Pawel Zubkiewicz for AWS Community Builders

Posted on Jan 24, 2022

How to connect EFS disk to a Lambda function?

#serverless #aws #efs #lambda

AWS added the possibility to attach Elastic File System (EFS) disks to Lambda functions. That opened some new possibilities and use cases. About a month ago, I used EFS with Step Functions to build an ETL process that feeds our data lake. It was a bit of fun and challenge at the same time, so I decided I will share my experience and solution with you.
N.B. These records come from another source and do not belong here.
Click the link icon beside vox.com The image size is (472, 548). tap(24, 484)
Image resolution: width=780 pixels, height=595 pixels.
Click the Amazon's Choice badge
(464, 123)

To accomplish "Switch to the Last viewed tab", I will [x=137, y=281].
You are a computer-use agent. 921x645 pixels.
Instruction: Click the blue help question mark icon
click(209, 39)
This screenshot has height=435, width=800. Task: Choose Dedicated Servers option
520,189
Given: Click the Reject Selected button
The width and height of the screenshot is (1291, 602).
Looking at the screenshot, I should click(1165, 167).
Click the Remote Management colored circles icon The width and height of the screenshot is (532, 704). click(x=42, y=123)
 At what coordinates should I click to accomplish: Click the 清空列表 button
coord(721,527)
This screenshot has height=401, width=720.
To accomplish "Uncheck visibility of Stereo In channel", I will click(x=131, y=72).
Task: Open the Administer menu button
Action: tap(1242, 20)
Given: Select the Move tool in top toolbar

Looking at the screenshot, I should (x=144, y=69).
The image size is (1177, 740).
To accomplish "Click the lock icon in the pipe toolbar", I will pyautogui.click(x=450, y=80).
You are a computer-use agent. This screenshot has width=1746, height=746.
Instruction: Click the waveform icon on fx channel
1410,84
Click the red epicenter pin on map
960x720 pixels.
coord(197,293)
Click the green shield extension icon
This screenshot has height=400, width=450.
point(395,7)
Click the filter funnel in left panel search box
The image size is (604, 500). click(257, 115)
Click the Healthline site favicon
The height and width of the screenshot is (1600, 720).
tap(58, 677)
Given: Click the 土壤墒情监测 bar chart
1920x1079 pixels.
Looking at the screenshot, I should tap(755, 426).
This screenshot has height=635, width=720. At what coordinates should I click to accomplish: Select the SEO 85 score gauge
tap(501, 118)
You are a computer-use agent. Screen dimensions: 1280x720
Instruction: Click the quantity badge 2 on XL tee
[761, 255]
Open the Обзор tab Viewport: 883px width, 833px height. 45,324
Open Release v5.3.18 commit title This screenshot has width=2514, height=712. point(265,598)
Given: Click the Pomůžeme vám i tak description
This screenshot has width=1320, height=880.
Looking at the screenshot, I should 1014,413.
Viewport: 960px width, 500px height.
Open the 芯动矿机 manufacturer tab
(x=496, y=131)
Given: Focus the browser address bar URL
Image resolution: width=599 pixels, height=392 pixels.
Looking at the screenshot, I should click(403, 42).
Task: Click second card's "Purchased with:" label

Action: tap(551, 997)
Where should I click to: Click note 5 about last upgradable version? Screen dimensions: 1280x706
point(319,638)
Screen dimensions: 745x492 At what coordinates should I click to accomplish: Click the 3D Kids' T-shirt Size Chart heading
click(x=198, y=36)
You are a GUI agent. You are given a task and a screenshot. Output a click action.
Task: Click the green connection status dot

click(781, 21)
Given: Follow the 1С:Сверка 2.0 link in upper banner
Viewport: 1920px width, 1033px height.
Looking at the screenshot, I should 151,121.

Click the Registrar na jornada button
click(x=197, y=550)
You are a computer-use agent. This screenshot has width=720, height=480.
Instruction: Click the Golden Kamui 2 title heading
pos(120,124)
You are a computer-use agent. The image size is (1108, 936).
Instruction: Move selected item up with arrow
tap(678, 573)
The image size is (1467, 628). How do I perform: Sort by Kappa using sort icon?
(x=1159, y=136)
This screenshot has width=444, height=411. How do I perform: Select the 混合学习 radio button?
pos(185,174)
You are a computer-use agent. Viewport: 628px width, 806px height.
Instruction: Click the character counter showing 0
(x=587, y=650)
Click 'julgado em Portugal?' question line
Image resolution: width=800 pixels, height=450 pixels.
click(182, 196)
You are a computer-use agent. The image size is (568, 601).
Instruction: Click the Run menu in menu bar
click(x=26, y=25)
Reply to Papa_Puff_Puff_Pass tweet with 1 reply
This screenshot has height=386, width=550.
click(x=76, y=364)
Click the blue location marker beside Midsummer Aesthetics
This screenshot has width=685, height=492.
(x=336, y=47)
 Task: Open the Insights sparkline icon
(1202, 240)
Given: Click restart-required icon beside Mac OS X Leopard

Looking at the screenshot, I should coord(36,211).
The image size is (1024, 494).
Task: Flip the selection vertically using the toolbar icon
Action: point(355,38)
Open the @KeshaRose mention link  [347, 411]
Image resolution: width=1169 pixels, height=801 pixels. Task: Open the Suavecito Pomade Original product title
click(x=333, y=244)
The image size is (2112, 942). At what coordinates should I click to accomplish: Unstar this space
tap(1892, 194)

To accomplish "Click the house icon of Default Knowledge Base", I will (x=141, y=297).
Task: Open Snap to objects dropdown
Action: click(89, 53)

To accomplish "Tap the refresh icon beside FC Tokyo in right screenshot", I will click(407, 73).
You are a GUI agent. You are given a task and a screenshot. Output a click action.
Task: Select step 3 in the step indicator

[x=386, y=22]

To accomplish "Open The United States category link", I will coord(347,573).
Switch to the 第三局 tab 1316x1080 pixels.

This article explains in detail how I configured the EFS disk in Serverless Framework. I hope this knowledge will allow you to discover new serverless possibilities. 😀

What is AWS EFS?

Let’s begin by explaining what we are dealing with. AWS EFS is something like a network drive that can be connected to many devices at the same time. EFS is an old service, so far it has supported EC2 instances and containers. It has only recently been integrated with AWS Lambda.

After everything is set up in the infrastructure (as code, of course), the EFS disk becomes available to the Lambda function at /mnt/your_efs_diskpath.

What does it change?

What new scenarios come into play thanks to this integration?

First and foremost, an EFS drive with virtually unlimited capacity removes the lack of space problem. Normally, functions are bound to 500MB limit and can only store files in /tmp directory. With the EFS disc, we can freely cross this limit. So we can work with large files!

All machine learning fans are excited by that!

That’s right, Machine Learning is one of the main use cases unlocked with the new functionality. There are already reports on the web about what has been achieved with the combination of the ESF and Lambda. That also unlocked other use cases that require large resources, for example converting video files.

Moreover, the directory /tmp is an integral part of each container in which a given instance of the Lambda function runs. In contrast, EFS is shared between multiple Lambda devices or functions. This means that the file once saved is available to all users of the disk and will not disappear when AWS Lambda service destroys the function container.

We can also use unlimited space to hold all kinds of libraries. For example, in the aforementioned machine learning, where libraries are of significant size, this will be exploited for sure.

Second, the integration with the EFS service gives us an alternative to using AWS S3. In some scenarios, access to a regular system file turns out to be faster, more convenient, and cheaper. EFS is billed only for the amount of space we use (unless we choose extra features), by contrast, AWS S3 service also charges for each write and read (PUT and GET) operation. Often, frequent writing and reading to S3 generates more costs than the used space.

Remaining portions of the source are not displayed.